Wenn nun alle Wohnungen und Betriebsstätten einen Beitrag entrichten müssen, wird das Gebührensystem einfacher. Mittelfristig werden Kosten gespart, da Geräteerfassung, Kontrollen und Personal entfallen. Zudem lassen sich in Zeiten von Computern, Smartphones und Tablets kaum noch einzelne Empfangsgeräte sauber definieren. Es lässt sich nicht nachvollziehen, ob und in welchem Umfang auf solchen Geräten die Angebote abgerufen werden und deshalb das heimische Fernsehgerät entfällt. Somit ist es zeitgemäß, wenn nicht einzelne Geräte, sondern ganz allgemein die Möglichkeiten zum Empfang mit einer Abgabe belegt werden. Ebenso entfällt die Klärung komplizierter Eigentums- und Nutzungsverhältnisse, etwa in Wohngemeinschaften, nichtehelichen Lebensgemeinschaften oder Familien mit erwachsenen Kindern.

Das neue System ist unter dem Strich gerechter. Unabhängiger und hochwertiger Rundfunk für unterschiedliche Bedürfnisse und Vorlieben funktioniert nur als Solidargemeinschaft, an der sich alle beteiligen. Auch die Wirtschaft bleibt dabei einbezogen, wobei große Unternehmen mit vielen Angestellten einen höheren Beitrag als kleine zahlen.

Kritik haben vor allem die Veränderungen bei den Befreiungsregelungen erfahren. In der Tat war es früher eher leichter, sich von den GEZ-Gebühren befreien zu lassen. Dennoch bleibt eine Reihe von Befreiungs- oder Ermäßigungsmöglichkeiten bestehen: Für hochgradig schwerbehinderte Menschen mit dem Ausweiskennzeichen RF ist eine Reduzierung des Beitrags auf ein Drittel vorgesehen. Taubblinde Menschen und Empfänger von Blindenhilfe bleiben natürlich weiterhin befreit. Für die SPD war es zudem bei den Verhandlungen der Ländervertreter/innen von besonderer Bedeutung, dass vor allem die einkommensabhängigen Ausnahmeregelungen unverändert bleiben. Wer Sozialleistungen erhält, soll nicht mit Rundfunkgebühren belastet werden. Wer zum Beispiel Arbeitslosengeld II, Sozialhilfe, Grundsicherung oder BAföG erhält, kann mit dem Nachweis der betreffenden Behörde die Befreiung vom Rundfunkbeitrag beantragen. Für bestimmte „Härtefälle“, etwa bei einem vergleichbar geringen Einkommen, sind zusätzliche Befreiungsmöglichkeiten durch die Rundfunkanstalten vorgesehen.

Insgesamt wurde ein Modell entworfen, das die Beiträge in der Regel stabil hält. Finanzielle Mehrbelastungen haben allerdings die Menschen, die bislang nur ein Radio zum Empfang genutzt haben oder gar keine Angebote des öffentlich-rechtlichen Rundfunks in Anspruch nehmen wollten.

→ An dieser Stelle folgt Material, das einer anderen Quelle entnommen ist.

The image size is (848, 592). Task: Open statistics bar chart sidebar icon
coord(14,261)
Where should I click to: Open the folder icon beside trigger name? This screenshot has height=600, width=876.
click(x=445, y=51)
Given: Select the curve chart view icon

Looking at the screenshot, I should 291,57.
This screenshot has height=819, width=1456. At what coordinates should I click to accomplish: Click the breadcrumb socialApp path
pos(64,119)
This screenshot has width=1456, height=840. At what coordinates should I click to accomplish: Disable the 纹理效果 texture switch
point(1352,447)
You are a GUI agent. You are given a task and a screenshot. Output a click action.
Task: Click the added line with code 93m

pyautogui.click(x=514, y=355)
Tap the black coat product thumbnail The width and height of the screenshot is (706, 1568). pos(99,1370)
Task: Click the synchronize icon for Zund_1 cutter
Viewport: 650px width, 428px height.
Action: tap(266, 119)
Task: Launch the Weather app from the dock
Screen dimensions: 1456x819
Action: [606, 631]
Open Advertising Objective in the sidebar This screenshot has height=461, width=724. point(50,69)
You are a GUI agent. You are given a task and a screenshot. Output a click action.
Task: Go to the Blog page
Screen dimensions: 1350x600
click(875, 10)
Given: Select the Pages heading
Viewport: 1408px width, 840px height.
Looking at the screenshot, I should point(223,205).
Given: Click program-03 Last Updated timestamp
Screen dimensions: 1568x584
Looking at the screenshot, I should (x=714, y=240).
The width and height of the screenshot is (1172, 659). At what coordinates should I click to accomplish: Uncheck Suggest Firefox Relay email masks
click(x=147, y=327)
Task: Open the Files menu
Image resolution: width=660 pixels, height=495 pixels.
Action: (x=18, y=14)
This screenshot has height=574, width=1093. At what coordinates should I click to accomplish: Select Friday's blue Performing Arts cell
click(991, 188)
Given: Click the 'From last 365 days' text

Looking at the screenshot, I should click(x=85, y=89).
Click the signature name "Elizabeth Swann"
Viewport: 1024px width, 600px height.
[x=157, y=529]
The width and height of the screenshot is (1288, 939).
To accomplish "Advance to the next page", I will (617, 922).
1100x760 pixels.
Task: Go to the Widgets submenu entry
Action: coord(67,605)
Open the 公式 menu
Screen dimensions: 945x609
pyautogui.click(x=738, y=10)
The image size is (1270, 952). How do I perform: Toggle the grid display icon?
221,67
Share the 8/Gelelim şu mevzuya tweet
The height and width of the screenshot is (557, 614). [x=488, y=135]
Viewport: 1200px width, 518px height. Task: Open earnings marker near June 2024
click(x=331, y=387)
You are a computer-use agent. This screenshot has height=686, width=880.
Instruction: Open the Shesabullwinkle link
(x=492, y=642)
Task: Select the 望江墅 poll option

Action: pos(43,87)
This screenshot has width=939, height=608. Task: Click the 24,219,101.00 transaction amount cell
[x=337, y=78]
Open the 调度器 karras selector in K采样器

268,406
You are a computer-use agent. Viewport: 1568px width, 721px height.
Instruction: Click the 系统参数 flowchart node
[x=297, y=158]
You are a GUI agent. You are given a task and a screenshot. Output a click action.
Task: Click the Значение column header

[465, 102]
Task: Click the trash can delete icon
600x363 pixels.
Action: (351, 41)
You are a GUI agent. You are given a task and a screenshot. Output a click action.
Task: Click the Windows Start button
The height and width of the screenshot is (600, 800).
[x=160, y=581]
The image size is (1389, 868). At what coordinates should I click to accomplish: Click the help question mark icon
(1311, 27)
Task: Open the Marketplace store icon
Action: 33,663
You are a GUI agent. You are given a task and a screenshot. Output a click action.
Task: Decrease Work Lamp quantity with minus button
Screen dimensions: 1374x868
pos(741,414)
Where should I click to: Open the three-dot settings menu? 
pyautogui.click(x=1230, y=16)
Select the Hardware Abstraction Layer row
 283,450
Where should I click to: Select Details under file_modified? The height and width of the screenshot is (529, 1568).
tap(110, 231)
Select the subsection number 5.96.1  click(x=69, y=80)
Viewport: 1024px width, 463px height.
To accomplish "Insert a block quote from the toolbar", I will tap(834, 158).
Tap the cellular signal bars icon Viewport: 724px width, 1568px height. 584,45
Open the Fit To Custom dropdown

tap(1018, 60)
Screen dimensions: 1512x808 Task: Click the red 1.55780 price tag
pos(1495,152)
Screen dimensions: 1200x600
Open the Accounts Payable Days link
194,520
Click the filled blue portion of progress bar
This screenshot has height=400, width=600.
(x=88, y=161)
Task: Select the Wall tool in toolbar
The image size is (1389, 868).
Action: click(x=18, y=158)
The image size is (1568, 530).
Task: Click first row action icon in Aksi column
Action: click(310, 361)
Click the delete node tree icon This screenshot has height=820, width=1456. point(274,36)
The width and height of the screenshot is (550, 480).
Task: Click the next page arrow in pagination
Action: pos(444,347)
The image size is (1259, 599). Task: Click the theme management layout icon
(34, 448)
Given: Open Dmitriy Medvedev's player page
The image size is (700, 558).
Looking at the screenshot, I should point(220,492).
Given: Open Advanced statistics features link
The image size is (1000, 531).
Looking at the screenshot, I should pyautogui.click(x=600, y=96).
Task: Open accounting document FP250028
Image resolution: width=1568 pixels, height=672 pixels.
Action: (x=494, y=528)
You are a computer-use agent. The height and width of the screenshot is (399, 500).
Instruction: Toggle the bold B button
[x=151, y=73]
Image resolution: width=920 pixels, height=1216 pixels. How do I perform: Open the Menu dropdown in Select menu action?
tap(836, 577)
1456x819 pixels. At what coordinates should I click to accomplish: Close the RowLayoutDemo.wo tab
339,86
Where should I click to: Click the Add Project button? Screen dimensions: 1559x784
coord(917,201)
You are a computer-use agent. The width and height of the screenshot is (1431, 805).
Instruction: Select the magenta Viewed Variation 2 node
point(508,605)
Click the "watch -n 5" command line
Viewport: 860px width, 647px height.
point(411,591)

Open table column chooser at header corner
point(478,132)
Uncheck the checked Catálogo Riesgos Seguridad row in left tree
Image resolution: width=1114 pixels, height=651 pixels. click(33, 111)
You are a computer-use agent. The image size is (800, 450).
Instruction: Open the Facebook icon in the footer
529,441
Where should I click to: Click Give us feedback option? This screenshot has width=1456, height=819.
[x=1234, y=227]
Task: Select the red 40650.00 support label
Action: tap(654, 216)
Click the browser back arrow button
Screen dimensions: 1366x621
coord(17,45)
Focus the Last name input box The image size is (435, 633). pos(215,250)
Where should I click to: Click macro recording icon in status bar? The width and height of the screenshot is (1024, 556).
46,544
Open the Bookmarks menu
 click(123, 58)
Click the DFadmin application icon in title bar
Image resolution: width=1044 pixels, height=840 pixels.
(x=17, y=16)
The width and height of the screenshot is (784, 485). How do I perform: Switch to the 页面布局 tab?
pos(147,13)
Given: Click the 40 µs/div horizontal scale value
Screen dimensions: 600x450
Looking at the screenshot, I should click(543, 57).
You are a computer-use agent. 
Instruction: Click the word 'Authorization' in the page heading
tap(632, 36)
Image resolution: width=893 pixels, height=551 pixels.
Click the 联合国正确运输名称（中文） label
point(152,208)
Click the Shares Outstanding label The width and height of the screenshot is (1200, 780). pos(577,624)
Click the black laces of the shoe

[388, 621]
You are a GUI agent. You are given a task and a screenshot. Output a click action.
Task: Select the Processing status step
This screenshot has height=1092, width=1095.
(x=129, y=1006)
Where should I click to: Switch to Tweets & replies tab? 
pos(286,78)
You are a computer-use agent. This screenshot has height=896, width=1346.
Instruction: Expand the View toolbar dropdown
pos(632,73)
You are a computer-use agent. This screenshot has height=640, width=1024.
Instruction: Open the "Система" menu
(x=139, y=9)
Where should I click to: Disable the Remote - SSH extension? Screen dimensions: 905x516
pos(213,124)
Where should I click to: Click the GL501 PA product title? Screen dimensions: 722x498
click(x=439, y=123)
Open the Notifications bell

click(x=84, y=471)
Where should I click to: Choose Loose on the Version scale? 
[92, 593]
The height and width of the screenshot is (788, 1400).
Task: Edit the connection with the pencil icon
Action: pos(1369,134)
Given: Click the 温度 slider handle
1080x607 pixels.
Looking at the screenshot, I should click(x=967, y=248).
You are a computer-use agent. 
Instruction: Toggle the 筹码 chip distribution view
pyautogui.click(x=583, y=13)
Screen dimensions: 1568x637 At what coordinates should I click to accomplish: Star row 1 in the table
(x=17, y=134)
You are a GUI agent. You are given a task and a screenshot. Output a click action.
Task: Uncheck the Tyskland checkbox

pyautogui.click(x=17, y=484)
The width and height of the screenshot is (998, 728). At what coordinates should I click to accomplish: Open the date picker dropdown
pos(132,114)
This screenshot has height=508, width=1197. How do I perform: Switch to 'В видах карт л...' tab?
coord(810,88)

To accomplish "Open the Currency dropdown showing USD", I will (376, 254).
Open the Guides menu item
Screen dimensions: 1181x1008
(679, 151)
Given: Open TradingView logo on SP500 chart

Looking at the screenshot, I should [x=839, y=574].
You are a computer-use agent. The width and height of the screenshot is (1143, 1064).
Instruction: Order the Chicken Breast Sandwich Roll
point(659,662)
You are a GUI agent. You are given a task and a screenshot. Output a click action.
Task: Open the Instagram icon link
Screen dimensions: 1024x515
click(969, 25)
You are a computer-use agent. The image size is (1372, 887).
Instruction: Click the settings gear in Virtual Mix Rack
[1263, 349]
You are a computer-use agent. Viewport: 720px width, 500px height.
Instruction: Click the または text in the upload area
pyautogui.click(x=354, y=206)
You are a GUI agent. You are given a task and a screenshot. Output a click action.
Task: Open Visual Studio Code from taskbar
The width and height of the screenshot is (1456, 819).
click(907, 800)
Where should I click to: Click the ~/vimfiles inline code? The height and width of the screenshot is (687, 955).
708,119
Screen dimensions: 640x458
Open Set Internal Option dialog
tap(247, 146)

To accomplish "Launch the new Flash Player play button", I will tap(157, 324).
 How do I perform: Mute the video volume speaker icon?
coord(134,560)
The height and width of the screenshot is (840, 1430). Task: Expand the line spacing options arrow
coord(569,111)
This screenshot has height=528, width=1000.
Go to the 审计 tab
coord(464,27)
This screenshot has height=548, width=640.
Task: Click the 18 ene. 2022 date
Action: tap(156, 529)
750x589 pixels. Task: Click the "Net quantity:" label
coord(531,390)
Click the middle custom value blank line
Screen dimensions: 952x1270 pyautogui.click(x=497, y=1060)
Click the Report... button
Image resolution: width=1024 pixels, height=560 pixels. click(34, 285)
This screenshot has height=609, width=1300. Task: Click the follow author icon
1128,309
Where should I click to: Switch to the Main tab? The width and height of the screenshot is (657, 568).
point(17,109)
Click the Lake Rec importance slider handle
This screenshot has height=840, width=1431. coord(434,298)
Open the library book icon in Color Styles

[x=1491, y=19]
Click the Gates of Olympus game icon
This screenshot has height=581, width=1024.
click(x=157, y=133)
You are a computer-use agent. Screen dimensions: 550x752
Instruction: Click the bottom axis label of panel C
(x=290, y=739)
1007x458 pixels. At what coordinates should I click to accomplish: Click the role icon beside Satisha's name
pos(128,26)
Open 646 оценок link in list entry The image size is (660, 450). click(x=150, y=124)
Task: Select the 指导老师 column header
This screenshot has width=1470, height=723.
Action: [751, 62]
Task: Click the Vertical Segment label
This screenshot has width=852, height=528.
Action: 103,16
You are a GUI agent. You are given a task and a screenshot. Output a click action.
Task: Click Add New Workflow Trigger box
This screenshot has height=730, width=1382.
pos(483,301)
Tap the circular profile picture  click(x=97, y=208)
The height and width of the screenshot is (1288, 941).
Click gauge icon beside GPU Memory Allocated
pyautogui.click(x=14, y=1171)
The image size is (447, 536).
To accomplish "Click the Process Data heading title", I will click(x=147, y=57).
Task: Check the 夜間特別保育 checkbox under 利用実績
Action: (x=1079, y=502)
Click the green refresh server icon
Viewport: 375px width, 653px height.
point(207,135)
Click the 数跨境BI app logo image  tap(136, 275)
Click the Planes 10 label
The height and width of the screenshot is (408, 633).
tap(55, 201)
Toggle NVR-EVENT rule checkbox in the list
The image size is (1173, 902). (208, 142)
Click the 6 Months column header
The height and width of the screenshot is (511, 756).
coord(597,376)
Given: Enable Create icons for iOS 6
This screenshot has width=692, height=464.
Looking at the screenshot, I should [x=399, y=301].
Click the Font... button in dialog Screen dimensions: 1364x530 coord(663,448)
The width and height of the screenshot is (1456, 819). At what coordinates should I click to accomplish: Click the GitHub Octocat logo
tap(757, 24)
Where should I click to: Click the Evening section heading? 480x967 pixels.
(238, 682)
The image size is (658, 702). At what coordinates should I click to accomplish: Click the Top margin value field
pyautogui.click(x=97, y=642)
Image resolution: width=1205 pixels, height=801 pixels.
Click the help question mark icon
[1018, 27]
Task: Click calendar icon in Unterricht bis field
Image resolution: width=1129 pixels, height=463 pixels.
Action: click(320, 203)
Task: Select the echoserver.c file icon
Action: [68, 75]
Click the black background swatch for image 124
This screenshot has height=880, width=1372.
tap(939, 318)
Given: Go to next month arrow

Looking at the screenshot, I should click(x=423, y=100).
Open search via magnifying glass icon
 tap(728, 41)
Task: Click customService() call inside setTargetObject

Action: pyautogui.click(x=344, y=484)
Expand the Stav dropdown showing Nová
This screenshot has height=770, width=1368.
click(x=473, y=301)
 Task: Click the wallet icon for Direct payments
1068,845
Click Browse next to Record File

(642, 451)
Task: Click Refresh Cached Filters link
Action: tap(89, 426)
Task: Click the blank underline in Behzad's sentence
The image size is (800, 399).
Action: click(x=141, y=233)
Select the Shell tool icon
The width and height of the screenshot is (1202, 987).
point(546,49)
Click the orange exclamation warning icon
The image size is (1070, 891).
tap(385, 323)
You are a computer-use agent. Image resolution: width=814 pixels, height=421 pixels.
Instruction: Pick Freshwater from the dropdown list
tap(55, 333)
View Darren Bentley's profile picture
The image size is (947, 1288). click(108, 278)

Im Sinne des Solidarprinzips wird dieser relativ kleine Personenkreis nun mit in die Verantwortung für unabhängigen und hochwertigen Rundfunk genommen. Die Reduzierung bei alleiniger Nutzung des Radios entfällt. Pro Wohnung ist ein Beitrag zu zahlen, unabhängig davon, ob und welche Rundfunkgeräte vorhanden sind. Der Beitrag wird also für die Möglichkeit gezahlt, sich über das Rundfunkangebot informieren, bilden und unterhalten lassen zu können – unabhängig von dem tatsächlichen Nutzungsverhalten.